### Work to complete
The answer must be an exact restatement of all the data.

Saved data entries:
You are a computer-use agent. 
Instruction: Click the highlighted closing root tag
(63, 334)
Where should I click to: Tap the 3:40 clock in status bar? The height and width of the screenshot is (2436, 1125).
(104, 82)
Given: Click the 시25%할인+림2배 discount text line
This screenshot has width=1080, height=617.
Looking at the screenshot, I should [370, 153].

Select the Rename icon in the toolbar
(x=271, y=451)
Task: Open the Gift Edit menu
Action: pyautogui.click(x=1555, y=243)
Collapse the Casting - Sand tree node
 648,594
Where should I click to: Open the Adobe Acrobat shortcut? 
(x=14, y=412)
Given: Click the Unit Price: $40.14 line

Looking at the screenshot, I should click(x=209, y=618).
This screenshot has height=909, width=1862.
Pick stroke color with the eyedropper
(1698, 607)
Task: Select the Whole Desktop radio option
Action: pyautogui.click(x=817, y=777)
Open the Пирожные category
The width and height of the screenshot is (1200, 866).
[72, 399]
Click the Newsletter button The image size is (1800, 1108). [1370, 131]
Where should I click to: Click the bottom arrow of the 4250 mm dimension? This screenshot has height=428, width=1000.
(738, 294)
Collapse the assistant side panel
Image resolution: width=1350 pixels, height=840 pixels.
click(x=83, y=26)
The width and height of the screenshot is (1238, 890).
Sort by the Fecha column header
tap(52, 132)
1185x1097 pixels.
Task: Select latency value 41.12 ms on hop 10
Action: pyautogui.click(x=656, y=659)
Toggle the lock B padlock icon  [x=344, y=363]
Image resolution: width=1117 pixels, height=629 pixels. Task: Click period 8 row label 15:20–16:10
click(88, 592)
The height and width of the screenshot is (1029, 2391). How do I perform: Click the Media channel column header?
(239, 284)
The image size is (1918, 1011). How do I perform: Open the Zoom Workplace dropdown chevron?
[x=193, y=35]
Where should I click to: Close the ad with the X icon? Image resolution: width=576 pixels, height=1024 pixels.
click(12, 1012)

### Answer for this exercise
You are a computer-use agent. 
Instruction: Click the highlighted closing root tag
(63, 334)
Where should I click to: Tap the 3:40 clock in status bar? The height and width of the screenshot is (2436, 1125).
(104, 82)
Given: Click the 시25%할인+림2배 discount text line
This screenshot has width=1080, height=617.
Looking at the screenshot, I should [370, 153].

Select the Rename icon in the toolbar
(x=271, y=451)
Task: Open the Gift Edit menu
Action: pyautogui.click(x=1555, y=243)
Collapse the Casting - Sand tree node
 648,594
Where should I click to: Open the Adobe Acrobat shortcut? 
(x=14, y=412)
Given: Click the Unit Price: $40.14 line

Looking at the screenshot, I should click(x=209, y=618).
This screenshot has height=909, width=1862.
Pick stroke color with the eyedropper
(1698, 607)
Task: Select the Whole Desktop radio option
Action: pyautogui.click(x=817, y=777)
Open the Пирожные category
The width and height of the screenshot is (1200, 866).
[72, 399]
Click the Newsletter button The image size is (1800, 1108). [1370, 131]
Where should I click to: Click the bottom arrow of the 4250 mm dimension? This screenshot has height=428, width=1000.
(738, 294)
Collapse the assistant side panel
Image resolution: width=1350 pixels, height=840 pixels.
click(x=83, y=26)
The width and height of the screenshot is (1238, 890).
Sort by the Fecha column header
tap(52, 132)
1185x1097 pixels.
Task: Select latency value 41.12 ms on hop 10
Action: pyautogui.click(x=656, y=659)
Toggle the lock B padlock icon  [x=344, y=363]
Image resolution: width=1117 pixels, height=629 pixels. Task: Click period 8 row label 15:20–16:10
click(88, 592)
The height and width of the screenshot is (1029, 2391). How do I perform: Click the Media channel column header?
(239, 284)
The image size is (1918, 1011). How do I perform: Open the Zoom Workplace dropdown chevron?
[x=193, y=35]
Where should I click to: Close the ad with the X icon? Image resolution: width=576 pixels, height=1024 pixels.
click(12, 1012)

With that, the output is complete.